=== Task data ===

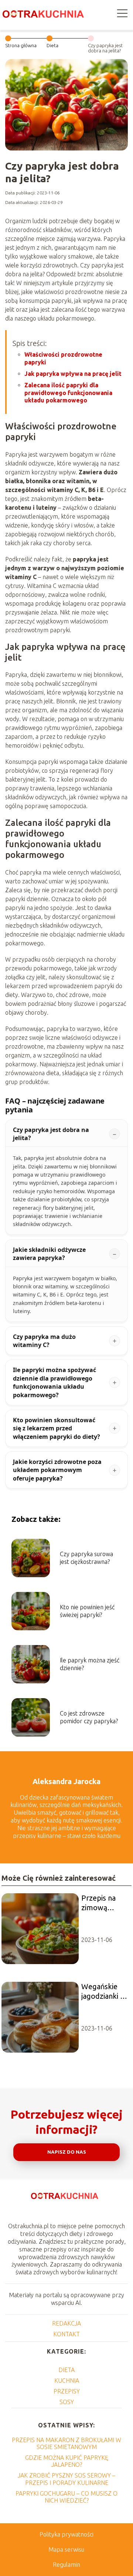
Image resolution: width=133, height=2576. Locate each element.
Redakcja (66, 2323)
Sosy (66, 2402)
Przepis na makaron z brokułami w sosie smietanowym (66, 2443)
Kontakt (66, 2334)
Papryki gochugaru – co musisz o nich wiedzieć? (66, 2497)
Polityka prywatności (66, 2534)
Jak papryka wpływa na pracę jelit (73, 373)
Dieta (52, 45)
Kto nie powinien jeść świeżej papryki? (87, 1611)
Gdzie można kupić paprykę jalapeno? (66, 2461)
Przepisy (67, 2391)
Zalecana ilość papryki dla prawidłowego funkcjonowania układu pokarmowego (68, 393)
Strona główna (21, 45)
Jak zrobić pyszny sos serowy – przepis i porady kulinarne (66, 2479)
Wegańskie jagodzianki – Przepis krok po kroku (102, 1991)
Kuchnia (66, 2380)
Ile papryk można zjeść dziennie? (89, 1664)
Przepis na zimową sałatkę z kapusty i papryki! (98, 1903)
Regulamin (66, 2564)
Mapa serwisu (66, 2549)
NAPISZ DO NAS (66, 2152)
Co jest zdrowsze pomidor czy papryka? (89, 1717)
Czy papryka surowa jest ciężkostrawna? (86, 1558)
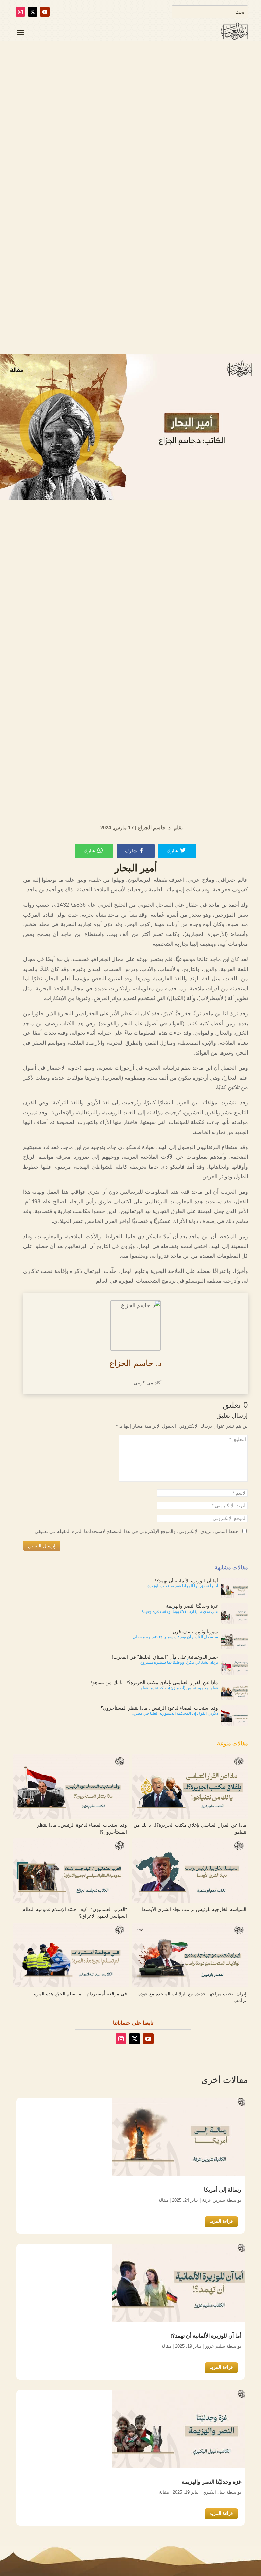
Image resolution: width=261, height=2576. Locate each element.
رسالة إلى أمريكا (222, 2190)
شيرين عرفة (213, 2200)
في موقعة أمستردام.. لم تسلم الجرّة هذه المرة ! (79, 1993)
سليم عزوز (215, 2346)
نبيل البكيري (214, 2492)
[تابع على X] (32, 12)
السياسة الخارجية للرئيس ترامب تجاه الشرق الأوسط (193, 1909)
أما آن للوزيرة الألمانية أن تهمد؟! (205, 2336)
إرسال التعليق (41, 1545)
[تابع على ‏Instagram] (20, 12)
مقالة (163, 2200)
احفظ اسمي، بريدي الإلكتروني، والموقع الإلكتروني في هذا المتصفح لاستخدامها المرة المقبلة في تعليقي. (137, 1531)
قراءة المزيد (221, 2221)
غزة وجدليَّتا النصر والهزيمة (211, 2482)
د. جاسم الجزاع (135, 1363)
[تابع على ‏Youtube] (45, 12)
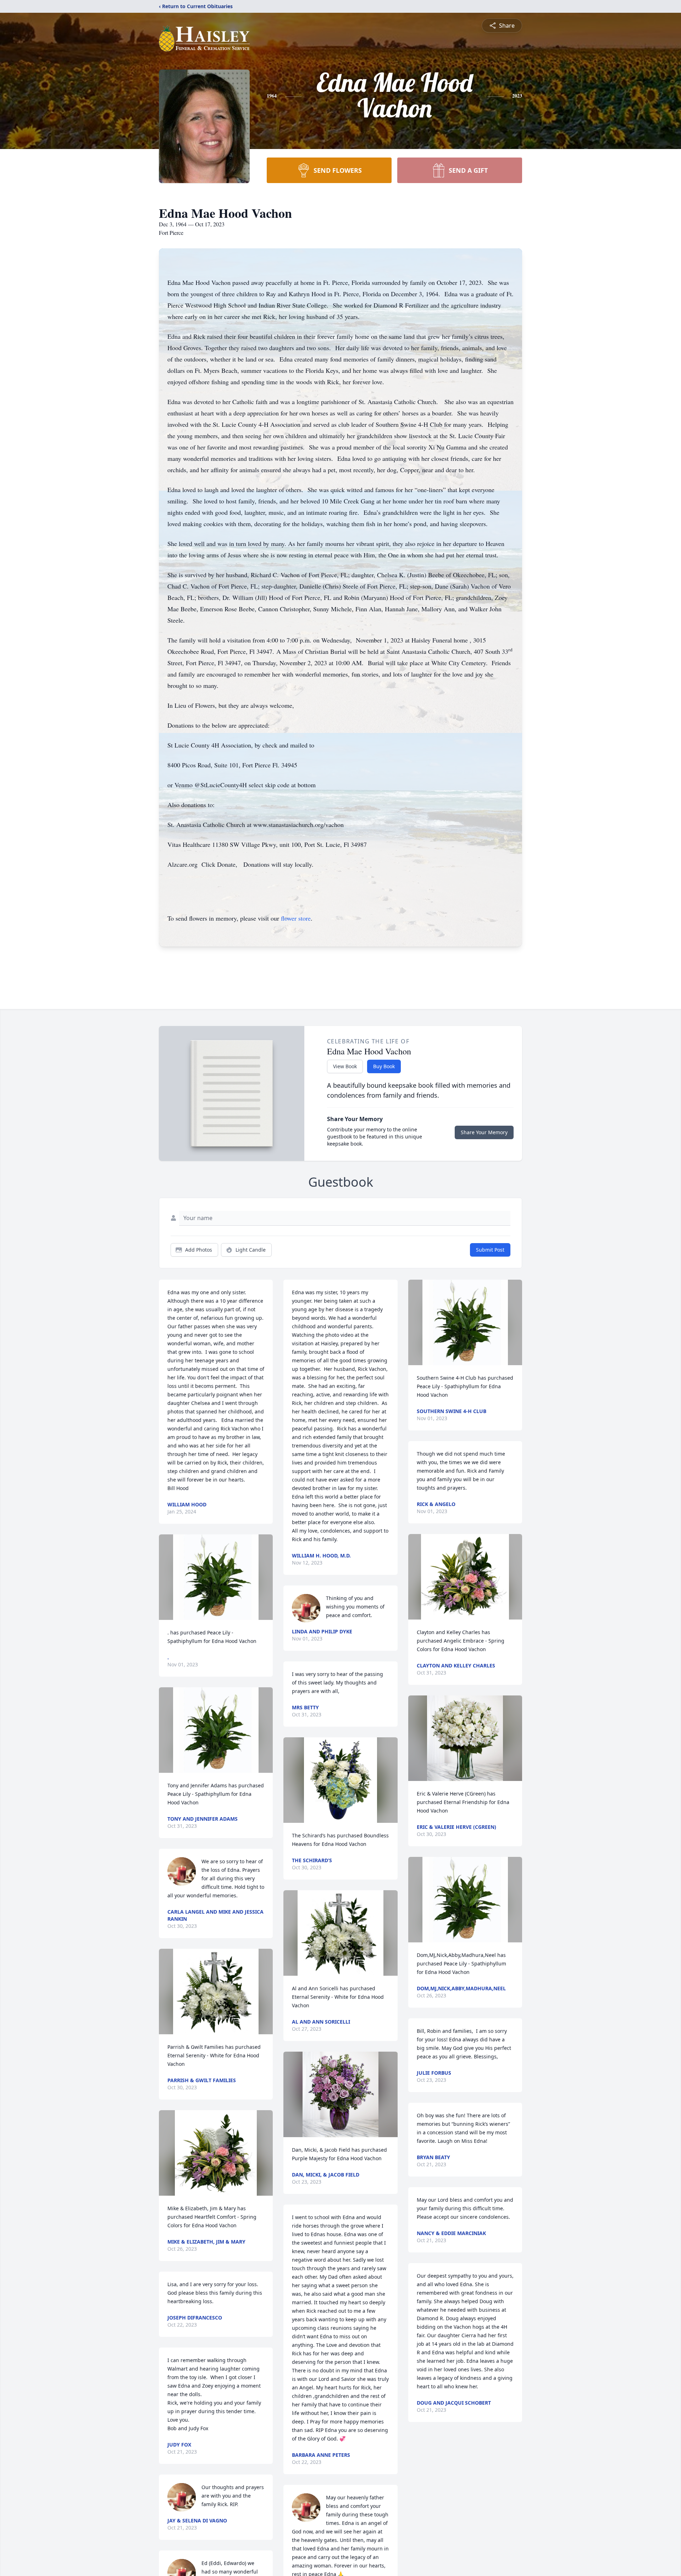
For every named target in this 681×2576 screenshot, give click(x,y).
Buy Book (384, 1066)
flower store (296, 918)
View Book (345, 1066)
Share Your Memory (484, 1132)
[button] (216, 1577)
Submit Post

===

Search the entries above for the string "width". Copy each line that holds it.

= Task answer =
Image resolution: width=133, height=2576. Locate each element.
Image resolution: width=261, height=2576. Locate each element.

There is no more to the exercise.